The basis for a Christ-centred collective witness is a Christ-centred life on the part of each believer. Our personal Bible study should be directed to learning more of Him, His person and His work. Our lives should be Christ-like in every department — at home, at school, at work, in the community. The honour of Christ should be the explicit objective of all our lives and testimony.

Attendance at the Lord’s supper should be thoughtful and regular, not routine or sporadic. A prominent place should be given to the four Gospels in our personal devotion, conversations, Sunday school teaching, and Gospel preaching.

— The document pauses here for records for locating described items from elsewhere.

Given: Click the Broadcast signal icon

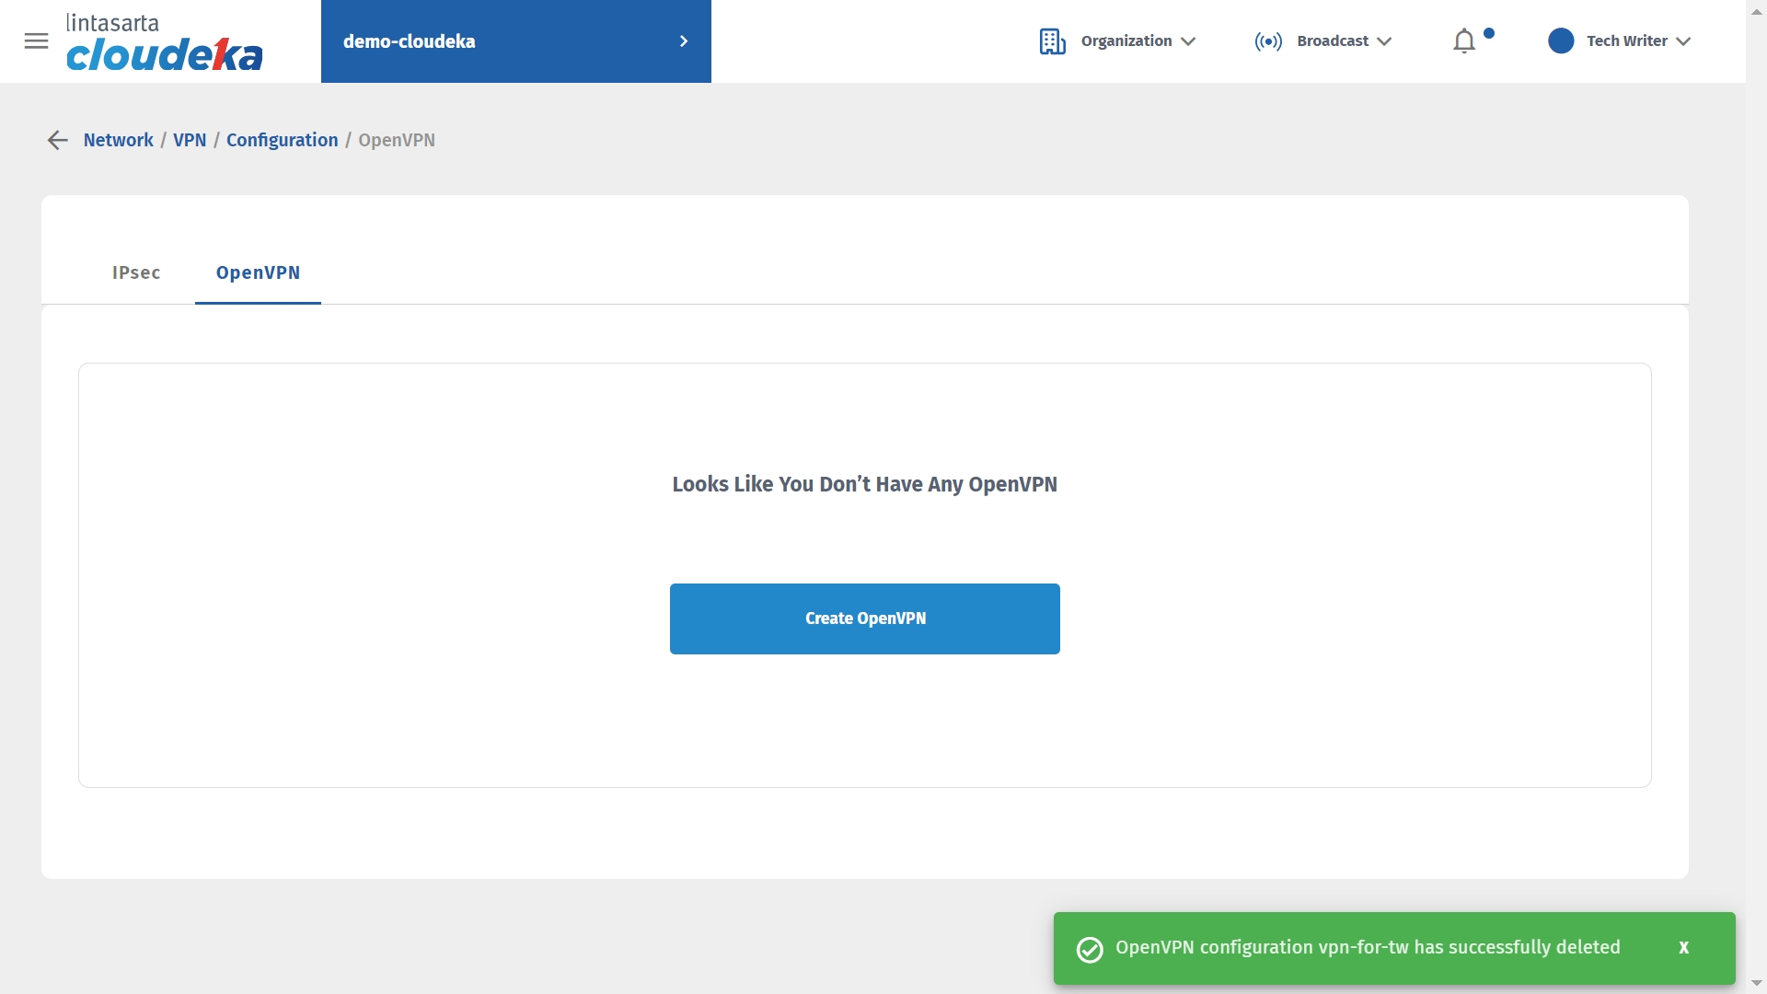Looking at the screenshot, I should [x=1268, y=41].
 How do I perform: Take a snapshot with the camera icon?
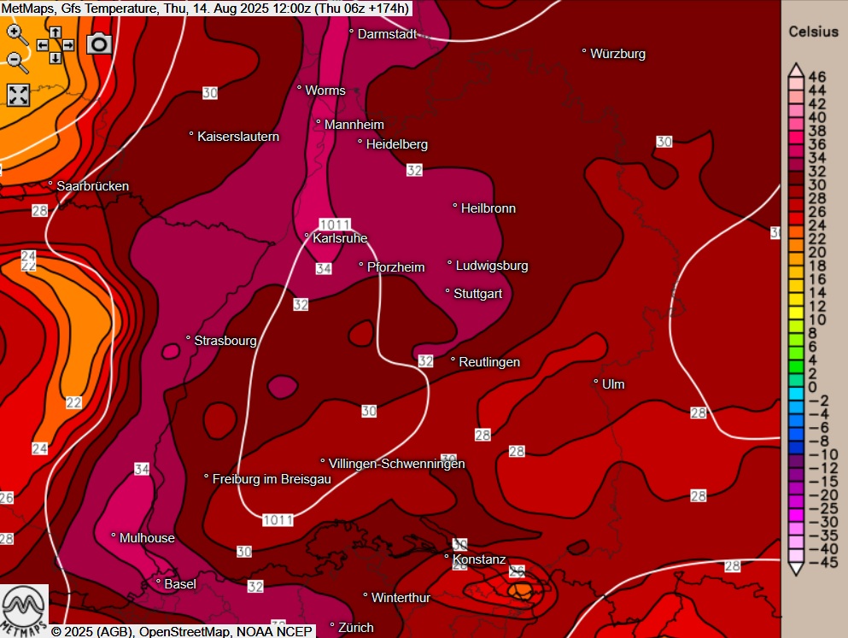tap(99, 44)
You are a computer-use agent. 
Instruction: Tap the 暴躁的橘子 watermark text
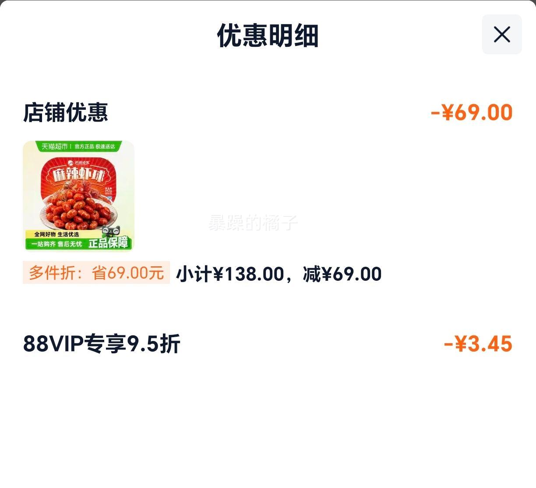(253, 223)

What proportion of our Gospel messages do we devote directly and explicitly to the person and work of Christ? How often does the preacher expound the Scriptures which declare who Jesus Christ is, what kind of a life He lived, what transpired at His death and following His resurrection?

It’s important to tell people that they are sinners in danger of eternal punishment. Exhortations to be saved are in order whenever the Gospel is preached. The dangers of making a false profession of faith in Christ need to be brought to the attention of careless types. But let’s remember that the important and indispensable part of every Gospel message is the person and work of Christ. These topics should invariably makeup the bulk of our evangelistic preaching. “And I, if I be lifted up from the earth, will draw all men unto Me” (John 12:32). Christ draws men to Himself, but this is possible only when they hear about Him!

Want a good resolution for 1964? One that God Himself is willing to help you keep? One that will not only transform our personal witness but also revolutionize the community evangelism of our local churches? How about this: Resolved that in 1964, I will do my utmost, in full dependence upon God and in the power of His Holy Spirit, to know Christ and to make Him known!